Political clash over plans to ease waste wars woes

PLANS to allow West Berkshire residents to take their rubbish to Padworth should have gone in sooner, West Berkshire Liberal Democrats have stated.

Veolia has submitted an application to change the use of the Padworth Recycling Centre to take general waste and extend the facility’s opening hours.

The plans are a result of the fallout from the cross-county ‘waste wars’, which saw West Berkshire residents banned from the Smallmead tip in Reading after the council pulled its funding to the cross-local authority partnership Re3.

The move has left residents in the east of the district with a round trip of up to 30 miles to dispose of their household waste at Newbury.

The council’s opposing Liberal Democrats have criticised the local authority for the amount of time it has taken for the Padworth Recycling Centre plans to go in.

Shadow member for environment and planning, Alan Macro (Theale), said: “It is likely to be March before the planning permission is granted.

“That will be almost a year after West Berkshire residents were stopped from using the Smallmead waste site in Reading.

“In the meantime, residents in places like Burghfield, Mortimer, Pangbourne, Purley, Theale and Tilehurst have to make round trips of up to 30 miles to take household waste to the waste site in Newbury.

“This not only hits residents in their pocket with extra fuel costs, but is damaging for the environment.

“This planning application should have been put in as soon as the council decided to stop paying for its residents to use the Smallmead site.

“This would have minimised the length of time that residents would have had to make such long trips to the waste site.

“This budget cut was another poorly thought-through proposal from this failing council.”

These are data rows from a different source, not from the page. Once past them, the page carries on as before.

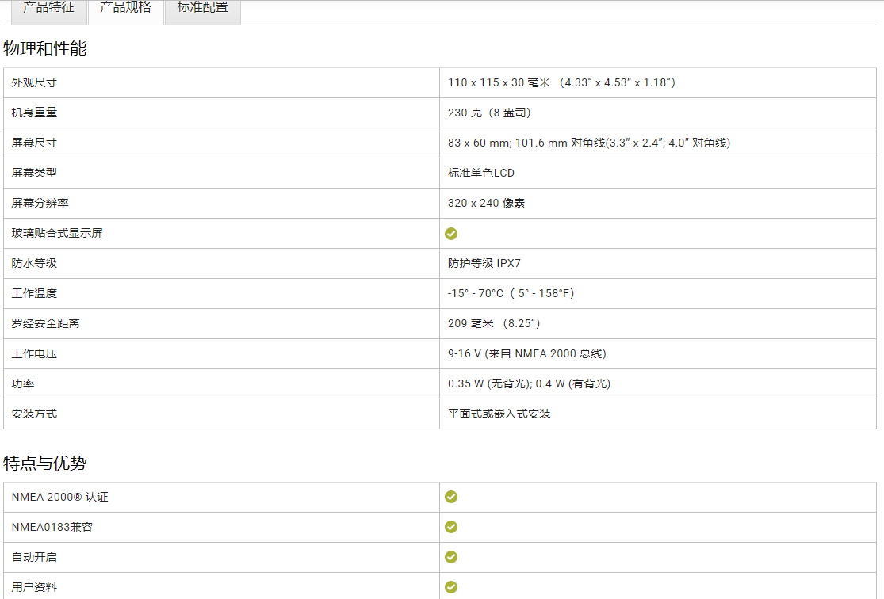Image resolution: width=884 pixels, height=599 pixels.
Task: Select the 产品规格 tab
Action: 125,8
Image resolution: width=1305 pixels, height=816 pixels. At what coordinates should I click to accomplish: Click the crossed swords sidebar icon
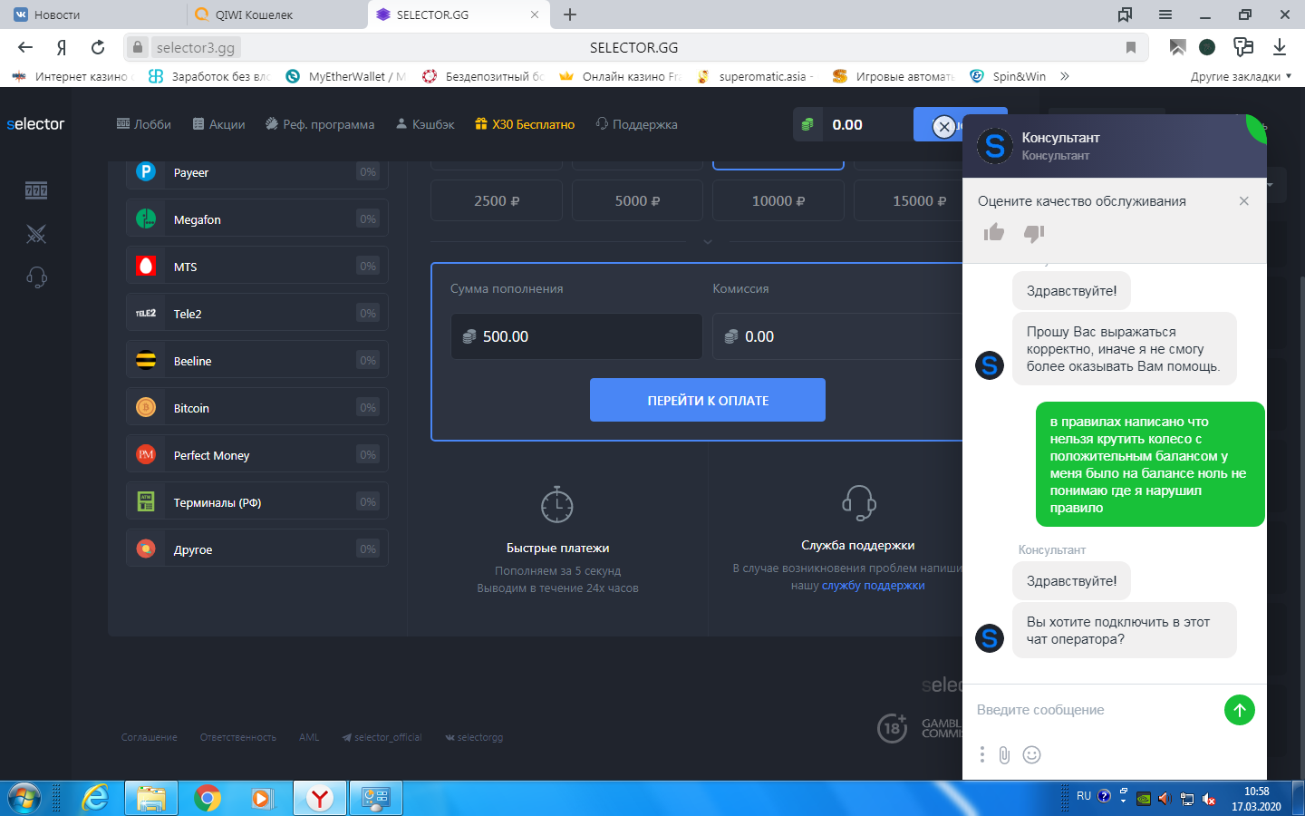[x=36, y=235]
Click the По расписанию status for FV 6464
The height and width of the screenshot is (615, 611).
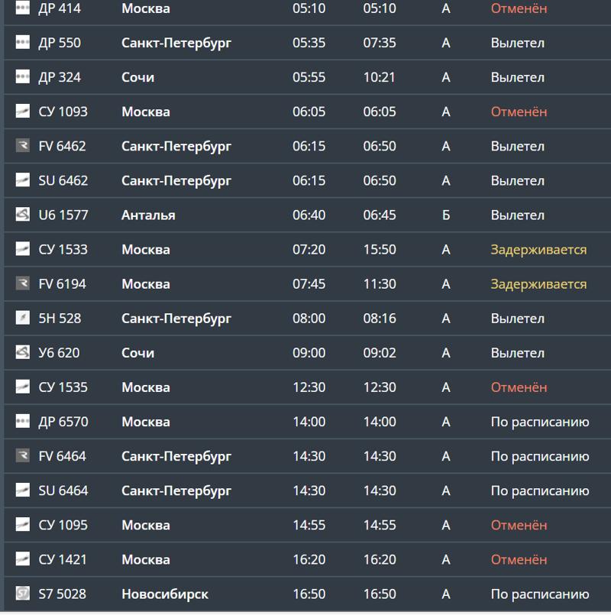[539, 456]
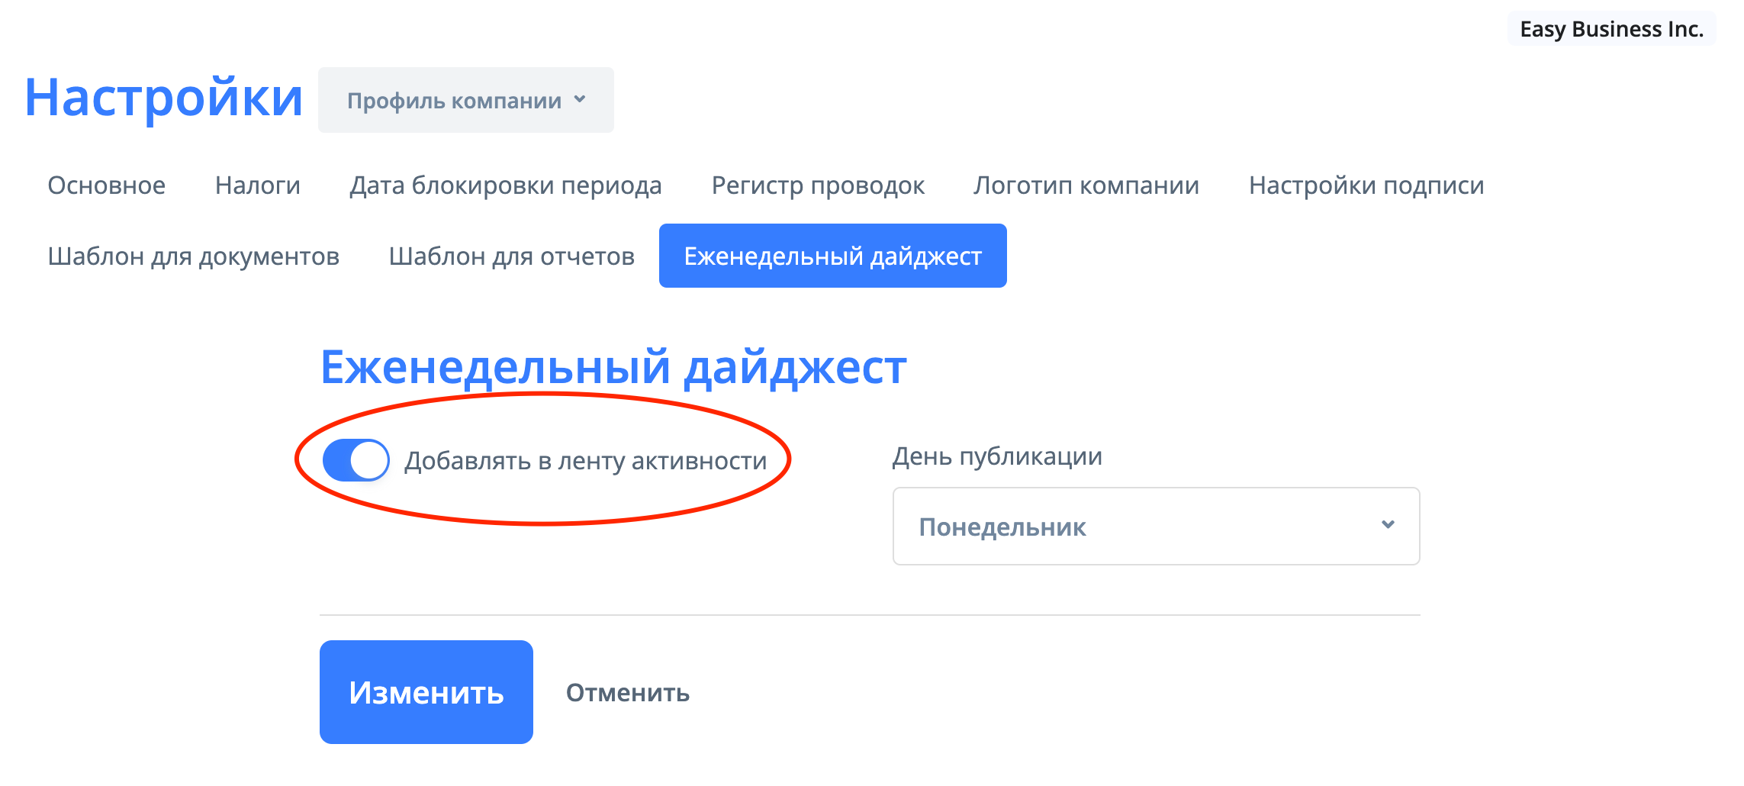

However, the council’s executive member for waste, Dominic Boeck (Con, Aldermaston), said the Lib Dems were being naive.

Mr Boeck said the council had tried to negotiate a compromise with Re3 to allow residents to use Smallmead, but was unable to reach an agreement.

“The next step was to look at how we could mitigate the affect on our residents and opened up discussions with Veolia,” he said.

“They had to be commercial discussions and it’s also worth noting that the application didn’t come from us, it came from Veolia because it’s their site.

“They weren’t going to put in an application until they were happy with the decision we reached with them. It went in as soon as it was possible and practical.

“It’s somewhat naive really.”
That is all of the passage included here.